Symphonia

Aux âmes bien nées, la valeur n’attend point le nombre des années, comme le disait Corneille, et Symphonia en est un parfait exemple. Développé dans le cadre d’un projet de fin d’études pour la promotion 2020 de l’école ISART Digital, ce platformer 2D basé sur la musique et à l’univers aussi envoûtant qu’intrigant, a su faire parler de lui à tel point qu’il a fait désormais l’objet d’une sortie sur PC, PS4, PS5, Xbox One et Xbox Series. Exception faite de la version Switch qui a été repoussée au début d’année 2025, c’est donc depuis le 5 décembre 2024 que les joueurs ont pu s’essayer à la partition proposée par le tout jeune studio Sunny Peak. Les notes de violon nous ont appelés et nous n’avons pas pu résister à cette douce mélopée. Musique Maestro !

Ce test a été réalisé sur une version PC fournie par l’Éditeur.

Musica Magica

Pour comprendre ce qu’est réellement Symphonia, il convient de s’intéresser un peu à sa création. Ce sont donc 13 étudiants de la célèbre école de jeux vidéo ISART Digital qui se sont lancés dans son développement dans le cadre de leur projet de fin d’étude. Proposé en téléchargement gratuit dès le 23 juin 2020 sur la plateforme Itch.io, le titre, long d’une trentaine de minutes, se fait d’emblée remarquer par son univers centré sur la musique orchestrale et la virtuosité de son gameplay. À tel point qu’il va remporter le Grand Prix du Jury de l’ISART devant les autres productions de cette promotion 2020.

** CONSIGNES **
a: D'après le test de Symphonia, sur quelles plateformes le jeu est-il sorti le 5 décembre 2024 ? Donnez-les toutes.
b: Renommez « Itch.io » en « Game Jolt » dans le passage du test de Symphonia compris entre « Pour comprendre ce » et « cette promotion 2020. », bornes incluses.
c: Selon le test de Symphonia, quel prix le jeu a-t-il remporté devant les autres productions de la promotion 2020 ?

** DONNÉES AFFICHÉES **
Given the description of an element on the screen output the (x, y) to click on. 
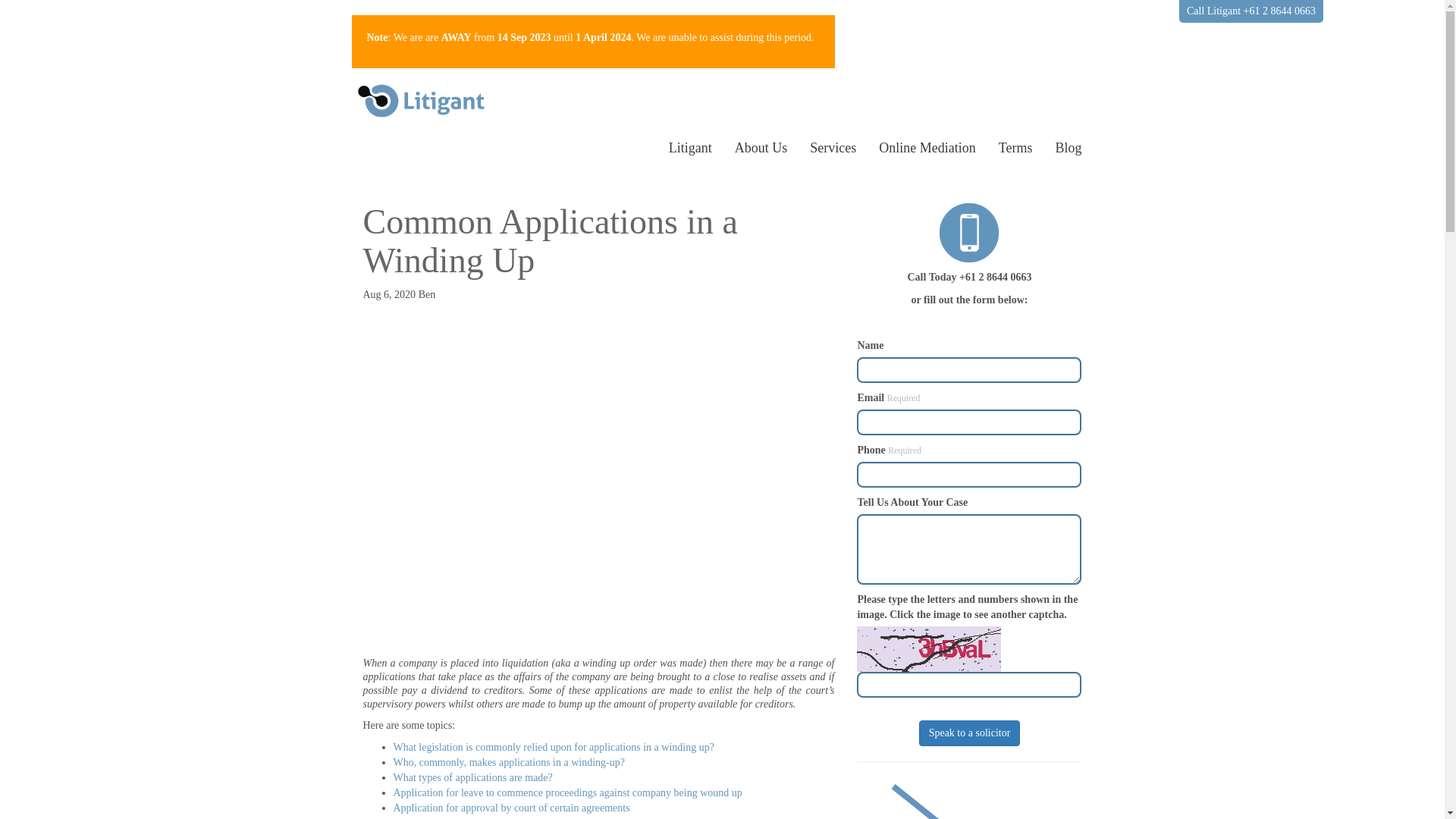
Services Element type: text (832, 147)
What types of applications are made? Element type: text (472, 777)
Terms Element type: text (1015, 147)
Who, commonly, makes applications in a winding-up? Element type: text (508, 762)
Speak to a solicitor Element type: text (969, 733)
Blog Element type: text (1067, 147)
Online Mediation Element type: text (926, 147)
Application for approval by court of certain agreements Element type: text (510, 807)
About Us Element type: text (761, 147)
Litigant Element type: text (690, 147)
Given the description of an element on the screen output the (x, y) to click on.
--
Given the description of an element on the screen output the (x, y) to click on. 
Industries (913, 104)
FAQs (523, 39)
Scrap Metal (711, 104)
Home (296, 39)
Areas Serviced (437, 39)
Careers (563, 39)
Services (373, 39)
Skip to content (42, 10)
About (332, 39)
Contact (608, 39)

** RÉSULTATS OBTENUS **
a: PC, PS4, PS5, Xbox One et Xbox Series.

b:
Pour comprendre ce qu’est réellement Symphonia, il convient de s’intéresser un peu à sa création. Ce sont donc 13 étudiants de la célèbre école de jeux vidéo ISART Digital qui se sont lancés dans son développement dans le cadre de leur projet de fin d’étude. Proposé en téléchargement gratuit dès le 23 juin 2020 sur la plateforme Game Jolt, le titre, long d’une trentaine de minutes, se fait d’emblée remarquer par son univers centré sur la musique orchestrale et la virtuosité de son gameplay. À tel point qu’il va remporter le Grand Prix du Jury de l’ISART devant les autres productions de cette promotion 2020.

c: Le Grand Prix du Jury de l'ISART.